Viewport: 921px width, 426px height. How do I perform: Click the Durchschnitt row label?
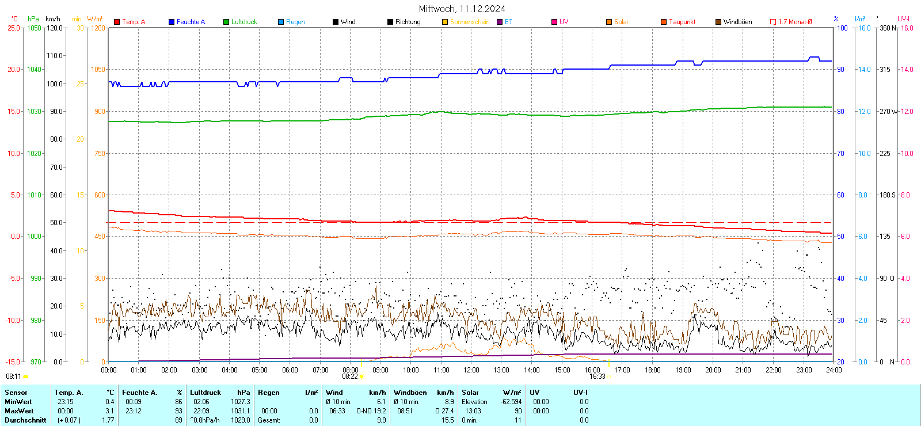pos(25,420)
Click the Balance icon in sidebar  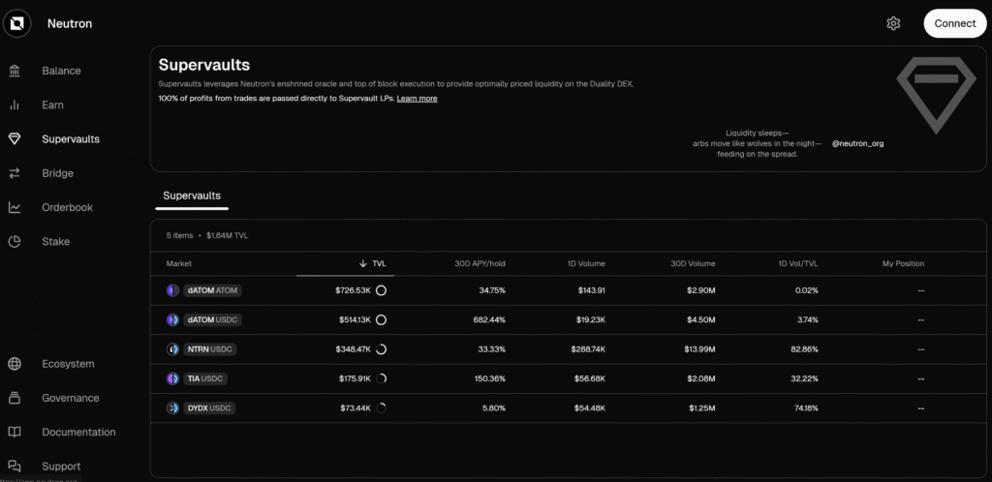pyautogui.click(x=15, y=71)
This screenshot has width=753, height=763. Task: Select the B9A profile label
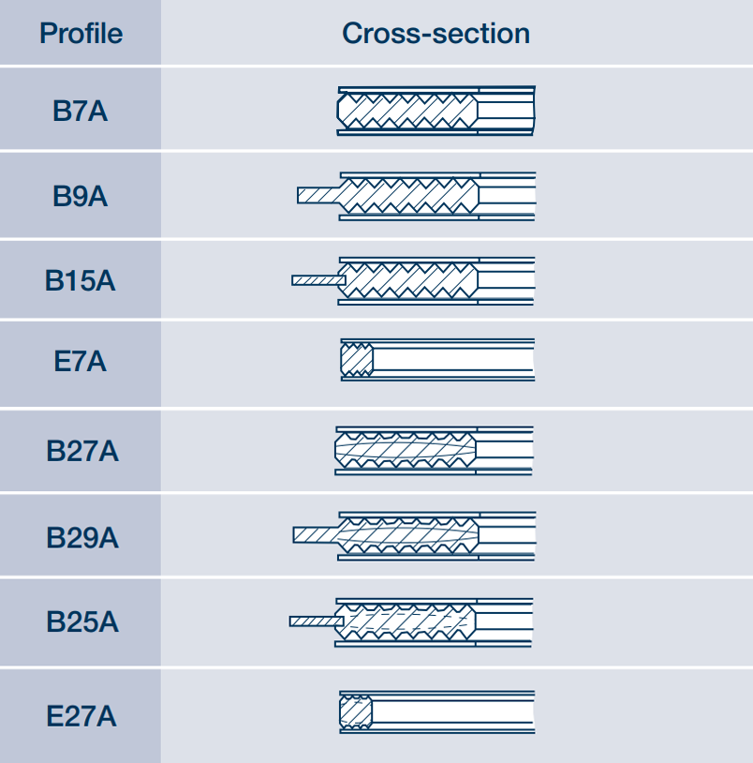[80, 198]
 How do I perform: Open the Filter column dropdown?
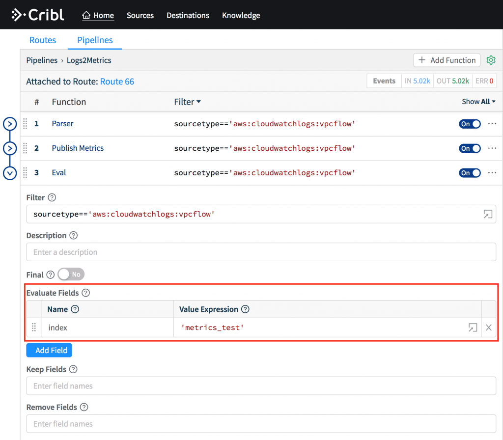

————————

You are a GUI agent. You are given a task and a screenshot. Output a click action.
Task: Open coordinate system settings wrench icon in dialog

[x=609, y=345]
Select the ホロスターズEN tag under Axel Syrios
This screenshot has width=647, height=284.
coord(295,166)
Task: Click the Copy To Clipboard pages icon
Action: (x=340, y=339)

————————

*REQUIREMENTS*.
Quote the records word for word, starting at the line containing "This screenshot has width=753, height=763." and ending at the line containing "How do I perform: Open". Leave the pictures out of your answer.

*TASK OUTPUT*.
This screenshot has width=753, height=763. Task: Select the B9A profile label
[80, 198]
 How do I perform: Open the Filter column dropdown?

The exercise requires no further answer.